Hacker News new | past | comments | ask | show | jobs | submit login
Gitlab.com is down (status.gitlab.com)
133 points by freedomben on July 7, 2023 | hide | past | favorite | 100 comments



I hope they didn't delete the production database again.


When that incident happened, Gitlab published an actual chat transcript of the incident response. It was a very interesting read. It had the real names of the engineers involved for the first 24 hours or so, then they anonymized it. At some later date they seem to have removed it entirely, which is a shame, as it was an educational read

All that I can find left online is this [1], which is still informative, but not nearly as interesting as I remember the chat transcript being

[1] https://about.gitlab.com/blog/2017/02/10/postmortem-of-datab...



>2017/01/31 23:00-ish YP thinks that perhaps pg_basebackup is being super pedantic about there being an empty data directory, decides to remove the directory. After a second or two he notices he ran it on db1.cluster.gitlab.com, instead of db2.cluster.gitlab.com >2017/01/31 23:27 YP - terminates the removal, but it’s too late. Of around 310 GB only about 4.5 GB is left

I can't even imagine the sinking feeling..


> YP says it’s best for him not to run anything with sudo any more today, handing off the restoring to JN.

Then in the post-mortem about lack of backups:

> LVM snapshots are by default only taken once every 24 hours. YP happened to run one manually about 6 hours prior to the outage > Regular backups seem to also only be taken once per 24 hours, though YP has not yet been able to figure out where they are stored. According to JN these don’t appear to be working, producing files only a few bytes in size.

I have had (and inevitability will have again) bad days like poor YP. All I can count on is to maintain good habits, like making backups before undergoing production work like YP did.


> like making backups before undergoing production work

The specific part you mention also brings up a really vital part of a backup system, testing that the backups generated actually can restored.

I've seen so many companies with untested recovery procedures where most of the time they just state something like "Of course the built-in backup mechanism work, if it didn't, it wouldn't be much of a backup, would it? Haha" while never actually tried to recover from it.

Although, to be fair, I've only seen one time out of the untested 10s where it had an actual impact and the backups actually didn't work, but the morale hit that the company ended up having made my brain really remember the fact to test your backups.


Indeed, the feeling of dread when you do something that causes prod to go down is bad enough. I can't even imagine the feeling when accidentally deleting prod data...

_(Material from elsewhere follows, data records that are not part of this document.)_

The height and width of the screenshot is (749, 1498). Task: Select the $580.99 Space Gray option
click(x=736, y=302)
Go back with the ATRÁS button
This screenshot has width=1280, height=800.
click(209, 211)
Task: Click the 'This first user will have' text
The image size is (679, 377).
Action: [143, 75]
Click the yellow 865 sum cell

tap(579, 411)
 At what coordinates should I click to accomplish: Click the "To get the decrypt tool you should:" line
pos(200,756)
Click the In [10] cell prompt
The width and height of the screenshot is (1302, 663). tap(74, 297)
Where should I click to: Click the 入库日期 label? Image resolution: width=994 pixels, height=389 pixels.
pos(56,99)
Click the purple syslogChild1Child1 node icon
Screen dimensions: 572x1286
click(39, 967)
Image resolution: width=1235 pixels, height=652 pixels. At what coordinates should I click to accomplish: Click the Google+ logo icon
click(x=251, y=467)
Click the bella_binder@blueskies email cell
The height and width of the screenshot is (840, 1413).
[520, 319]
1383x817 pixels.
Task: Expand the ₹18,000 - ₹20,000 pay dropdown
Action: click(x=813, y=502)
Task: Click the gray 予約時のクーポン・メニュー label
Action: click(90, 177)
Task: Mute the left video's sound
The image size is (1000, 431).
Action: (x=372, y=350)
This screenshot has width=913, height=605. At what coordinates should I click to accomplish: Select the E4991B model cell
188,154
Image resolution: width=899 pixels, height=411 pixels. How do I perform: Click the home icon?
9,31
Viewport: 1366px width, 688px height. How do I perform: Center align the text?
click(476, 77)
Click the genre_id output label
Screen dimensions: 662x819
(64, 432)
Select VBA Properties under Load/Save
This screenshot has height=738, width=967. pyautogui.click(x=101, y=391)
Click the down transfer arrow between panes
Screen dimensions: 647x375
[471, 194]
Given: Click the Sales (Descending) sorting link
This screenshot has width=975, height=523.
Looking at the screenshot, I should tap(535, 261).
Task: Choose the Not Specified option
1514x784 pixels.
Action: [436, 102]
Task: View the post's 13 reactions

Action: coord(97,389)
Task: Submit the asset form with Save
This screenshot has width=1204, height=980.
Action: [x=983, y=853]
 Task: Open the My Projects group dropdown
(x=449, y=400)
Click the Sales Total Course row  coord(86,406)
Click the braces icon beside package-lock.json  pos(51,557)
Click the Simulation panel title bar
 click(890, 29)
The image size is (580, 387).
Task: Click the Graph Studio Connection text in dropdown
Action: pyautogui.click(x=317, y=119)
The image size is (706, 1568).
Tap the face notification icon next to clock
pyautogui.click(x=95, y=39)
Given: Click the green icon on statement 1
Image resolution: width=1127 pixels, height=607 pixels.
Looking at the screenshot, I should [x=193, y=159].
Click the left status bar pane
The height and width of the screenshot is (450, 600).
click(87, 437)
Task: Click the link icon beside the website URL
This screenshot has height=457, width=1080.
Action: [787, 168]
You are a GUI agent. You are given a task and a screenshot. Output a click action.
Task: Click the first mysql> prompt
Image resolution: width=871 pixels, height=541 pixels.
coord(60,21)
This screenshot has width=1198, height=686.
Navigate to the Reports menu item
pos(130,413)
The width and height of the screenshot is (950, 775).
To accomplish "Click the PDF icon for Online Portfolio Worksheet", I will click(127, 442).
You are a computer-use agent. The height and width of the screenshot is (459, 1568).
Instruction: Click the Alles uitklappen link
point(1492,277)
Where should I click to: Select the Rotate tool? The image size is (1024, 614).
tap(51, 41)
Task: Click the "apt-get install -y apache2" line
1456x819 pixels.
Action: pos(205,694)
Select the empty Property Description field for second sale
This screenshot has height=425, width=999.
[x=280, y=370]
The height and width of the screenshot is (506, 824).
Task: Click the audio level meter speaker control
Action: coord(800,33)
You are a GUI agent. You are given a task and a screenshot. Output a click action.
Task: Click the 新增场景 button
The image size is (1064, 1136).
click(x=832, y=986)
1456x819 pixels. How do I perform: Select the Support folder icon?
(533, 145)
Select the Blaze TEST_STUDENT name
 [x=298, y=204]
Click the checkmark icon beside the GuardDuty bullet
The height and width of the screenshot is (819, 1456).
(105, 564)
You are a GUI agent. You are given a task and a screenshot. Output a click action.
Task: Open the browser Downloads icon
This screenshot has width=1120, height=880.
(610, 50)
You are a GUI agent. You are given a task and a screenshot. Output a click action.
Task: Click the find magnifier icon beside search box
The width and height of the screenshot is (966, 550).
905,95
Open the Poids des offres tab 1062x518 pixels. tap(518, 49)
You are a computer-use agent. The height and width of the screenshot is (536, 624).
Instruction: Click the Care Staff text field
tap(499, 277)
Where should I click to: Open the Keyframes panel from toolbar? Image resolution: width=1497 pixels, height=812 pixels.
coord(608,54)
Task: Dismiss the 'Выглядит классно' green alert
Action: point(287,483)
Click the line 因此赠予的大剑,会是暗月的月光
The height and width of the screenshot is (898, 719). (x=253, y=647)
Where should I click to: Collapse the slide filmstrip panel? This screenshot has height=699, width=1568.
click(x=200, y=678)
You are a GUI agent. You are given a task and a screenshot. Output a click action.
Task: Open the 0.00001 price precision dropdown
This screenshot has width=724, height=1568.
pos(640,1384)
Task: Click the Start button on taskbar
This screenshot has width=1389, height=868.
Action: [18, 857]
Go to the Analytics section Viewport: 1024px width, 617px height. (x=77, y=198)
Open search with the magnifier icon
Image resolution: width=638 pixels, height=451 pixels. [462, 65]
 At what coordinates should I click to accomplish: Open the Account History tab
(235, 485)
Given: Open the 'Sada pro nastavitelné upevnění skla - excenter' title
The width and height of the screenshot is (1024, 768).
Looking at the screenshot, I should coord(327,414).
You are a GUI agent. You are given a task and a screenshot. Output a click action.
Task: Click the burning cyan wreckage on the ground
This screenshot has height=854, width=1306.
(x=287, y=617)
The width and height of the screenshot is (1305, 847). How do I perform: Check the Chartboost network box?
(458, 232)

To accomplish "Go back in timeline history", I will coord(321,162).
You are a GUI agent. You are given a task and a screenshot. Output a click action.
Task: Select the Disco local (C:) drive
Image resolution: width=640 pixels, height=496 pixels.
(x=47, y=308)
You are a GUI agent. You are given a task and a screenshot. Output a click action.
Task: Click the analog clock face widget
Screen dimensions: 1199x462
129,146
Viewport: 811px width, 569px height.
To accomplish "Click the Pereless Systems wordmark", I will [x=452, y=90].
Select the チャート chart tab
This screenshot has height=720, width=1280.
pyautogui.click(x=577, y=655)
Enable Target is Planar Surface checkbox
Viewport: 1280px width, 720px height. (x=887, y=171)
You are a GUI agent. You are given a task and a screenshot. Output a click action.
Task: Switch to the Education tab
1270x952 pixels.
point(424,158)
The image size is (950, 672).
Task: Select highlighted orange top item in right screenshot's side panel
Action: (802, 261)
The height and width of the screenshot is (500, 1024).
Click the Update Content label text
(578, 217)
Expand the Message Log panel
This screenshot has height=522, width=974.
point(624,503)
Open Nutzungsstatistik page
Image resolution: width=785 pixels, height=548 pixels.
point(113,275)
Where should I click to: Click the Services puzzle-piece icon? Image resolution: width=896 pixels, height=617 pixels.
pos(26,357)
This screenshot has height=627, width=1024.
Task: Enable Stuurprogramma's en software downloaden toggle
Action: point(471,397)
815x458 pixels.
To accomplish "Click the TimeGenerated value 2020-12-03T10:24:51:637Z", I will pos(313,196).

That's pretty cool. I notice how MS has become so much more respected as they have embraced open source. Is the next frontier for companies to become open process where the best companies attract the best people because of their open processes?


I’ve actually been exploring this concept myself with a blogging side project I’m working on.

Things were “mehhh” for developer interest for the first month or so, as a I was working off of an internal todo list. I didn’t think anyone cared about my 300 line long todo.txt file, but then I started to wonder if I should find a way to put that doc out in the open for developers to follow, and possibly jump in and contribute.

I had a hinkling that I could use GitHub issues to help with this, but I believed the title “issues” would hurt my project. I was under the impression that a new open source project with a single contributor, and a ton of open “issues” would look bad to developers.

I started to inquire with devs on IH and hear about using issues for feature tracking. Much to my surprise, I got an overwhelming “yes, you need to use issues”. I was also told not to worry about the misleading “issues” title, and that enough developers were knowledgeable enough to know they weren’t just bug reports.

As I started to open issues, and ask for help; surprisingly I started getting traffic and interest. The more issues I opened, and the more open I was online about my code and plans for it; the more followers and contributors I’ve gotten.

My plan at this point is to just follow Gitlabs model, and go full open transparency with everything.

My side project mentioned above can be downloaded here: https://github.com/elegantframework/elegant-cli


i think ultimately this will not be entirely possible. if a company posts transcripts with real names of people that can be damaging for the people (they moght misbehave simply due to company culture, pressure not visible through the open process etc.) which then would give a company a cheap way out (emplyee scapegoat). since this is a possibility, i think employees amd unions etc. would resist. despite if it was an honest afair it would be awesome, and that (possible but improbable) future looks super cool :)


What's interesting about that is that they have a relatively small db, and that they only had a single snapshot available (and WAL apparently wasn't available or backed up for a point in time restore). We use RDS at AWS, thankfully handles automated daily snapshots and point in time restore via binlog. Cost is relatively cheap too (for a company making millions), and our db is several times larger than Gitlab's was at the time.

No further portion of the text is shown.